Background and Aims: Multiple European studies report increased prevalence of selective immunoglobulin A deficiency (SIgAD) and partial immunoglobulin A deficiency (PIgAD) in patients with celiac disease (CD). However; prospective data representing North American adults are lacking. While SIgAD precludes the use of IgA‐tissue‐transglutaminase antibody (IgA‐tTG), the effect of PIgAD on IgA‐tTG sensitivity is not well documented.

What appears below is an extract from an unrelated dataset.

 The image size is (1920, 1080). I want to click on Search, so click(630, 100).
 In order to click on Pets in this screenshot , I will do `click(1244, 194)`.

We aim to determine the prevalence and impact of IgA deficiency on CD presentation and diagnosis in North American adult patients. Methods: We reviewed 1000 consecutive patients undergoing IgA‐tTG testing and 243 healthy controls. Eligible sera were tested for IgA‐tTG, serum immunoglobulins, and IgA/IgG‐deamidated gliadin peptide (IgA/IgG‐DGP). Results: Prevalence of SIgAD was marginally higher in patients with CD (1.9%) compared with healthy controls (0.4%, P  = 0.24) and patients without CD (0.7%, P  = 0.173). Prevalence of PIGAD was similar in patients with CD (4.8%) compared with healthy controls (5.9%, P  = 0.57) and patients without CD (7.2%, P  = 0.22). One (16.7%) of 6 patients with CD with SIgAD and all 15 (100%) with PIGAD tested IgA‐tTG positive prior to gluten‐free diet initiation. Patients with CD with SIGAD showed lower frequency of gastrointestinal symptoms (33% vs 82%, P  = 0.01) and more co‐morbid autoimmune disease (67% vs 23%, P  = 0.03) when compared with patients with CD with normal IgA. Conclusions: The prevalence of SIgAD in North American patients with CD is comparable with European data but not significantly different than control populations. Patients with CD with SIgAD exhibit decreased IgA‐tTG sensitivity and lack of gastrointestinal symptoms. PIgAD is common in patients with gastrointestinal disorders but does not alter CD presentation or IgA‐tTG sensitivity.